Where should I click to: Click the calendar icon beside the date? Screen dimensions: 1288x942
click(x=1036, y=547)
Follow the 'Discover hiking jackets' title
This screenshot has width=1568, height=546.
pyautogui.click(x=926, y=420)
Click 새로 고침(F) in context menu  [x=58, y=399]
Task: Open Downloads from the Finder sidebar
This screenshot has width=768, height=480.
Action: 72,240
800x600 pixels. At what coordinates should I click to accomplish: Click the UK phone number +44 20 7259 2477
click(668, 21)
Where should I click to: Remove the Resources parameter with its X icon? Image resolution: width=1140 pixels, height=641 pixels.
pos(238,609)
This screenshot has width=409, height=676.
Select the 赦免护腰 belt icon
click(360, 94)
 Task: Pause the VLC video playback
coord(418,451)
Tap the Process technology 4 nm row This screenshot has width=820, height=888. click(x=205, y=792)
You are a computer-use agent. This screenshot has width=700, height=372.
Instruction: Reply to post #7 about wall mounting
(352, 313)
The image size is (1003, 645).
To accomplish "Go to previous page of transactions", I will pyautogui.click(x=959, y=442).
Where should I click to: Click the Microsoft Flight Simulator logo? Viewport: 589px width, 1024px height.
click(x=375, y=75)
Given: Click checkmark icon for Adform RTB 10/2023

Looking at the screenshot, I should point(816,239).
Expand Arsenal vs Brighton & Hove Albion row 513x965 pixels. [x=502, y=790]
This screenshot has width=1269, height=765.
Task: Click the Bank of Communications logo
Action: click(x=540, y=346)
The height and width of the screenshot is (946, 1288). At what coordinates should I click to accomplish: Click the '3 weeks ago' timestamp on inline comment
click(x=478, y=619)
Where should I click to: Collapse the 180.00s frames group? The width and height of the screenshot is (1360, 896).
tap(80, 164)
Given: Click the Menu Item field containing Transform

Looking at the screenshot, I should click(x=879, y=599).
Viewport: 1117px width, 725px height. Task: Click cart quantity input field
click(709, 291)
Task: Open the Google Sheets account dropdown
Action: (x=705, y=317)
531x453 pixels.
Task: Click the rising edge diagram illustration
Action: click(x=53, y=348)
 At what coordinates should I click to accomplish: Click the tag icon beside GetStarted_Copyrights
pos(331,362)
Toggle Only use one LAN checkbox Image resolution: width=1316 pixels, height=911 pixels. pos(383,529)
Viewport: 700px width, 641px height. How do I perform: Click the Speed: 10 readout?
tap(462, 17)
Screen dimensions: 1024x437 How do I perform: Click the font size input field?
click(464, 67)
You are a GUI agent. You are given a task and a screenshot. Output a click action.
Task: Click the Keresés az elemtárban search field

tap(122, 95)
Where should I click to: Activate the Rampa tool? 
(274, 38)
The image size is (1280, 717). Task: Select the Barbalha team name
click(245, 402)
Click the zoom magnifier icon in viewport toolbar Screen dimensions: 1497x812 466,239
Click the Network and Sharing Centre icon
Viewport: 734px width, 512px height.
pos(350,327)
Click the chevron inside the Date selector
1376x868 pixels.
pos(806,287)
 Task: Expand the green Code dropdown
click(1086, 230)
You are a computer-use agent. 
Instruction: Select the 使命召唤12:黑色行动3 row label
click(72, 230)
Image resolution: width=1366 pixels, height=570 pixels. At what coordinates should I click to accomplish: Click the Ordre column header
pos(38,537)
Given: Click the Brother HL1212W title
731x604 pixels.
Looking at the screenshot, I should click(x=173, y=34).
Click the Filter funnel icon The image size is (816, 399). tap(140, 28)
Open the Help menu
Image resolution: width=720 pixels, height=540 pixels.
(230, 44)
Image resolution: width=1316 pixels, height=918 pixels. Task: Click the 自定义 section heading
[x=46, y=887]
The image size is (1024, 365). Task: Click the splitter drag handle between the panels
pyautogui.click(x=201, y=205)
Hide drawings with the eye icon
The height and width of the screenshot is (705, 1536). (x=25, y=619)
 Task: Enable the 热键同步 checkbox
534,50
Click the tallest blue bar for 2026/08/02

--------

EXERCISE DETAILS: Reproduce the lines of the listing above verbatim, from the line with "Image resolution: width=1366" to the line with "Looking at the screenshot, I should click(x=173, y=34).", both ends included.

SOLUTION TO THIS TASK:
Image resolution: width=1366 pixels, height=570 pixels. At what coordinates should I click to accomplish: Click the Ordre column header
pos(38,537)
Given: Click the Brother HL1212W title
731x604 pixels.
Looking at the screenshot, I should click(x=173, y=34).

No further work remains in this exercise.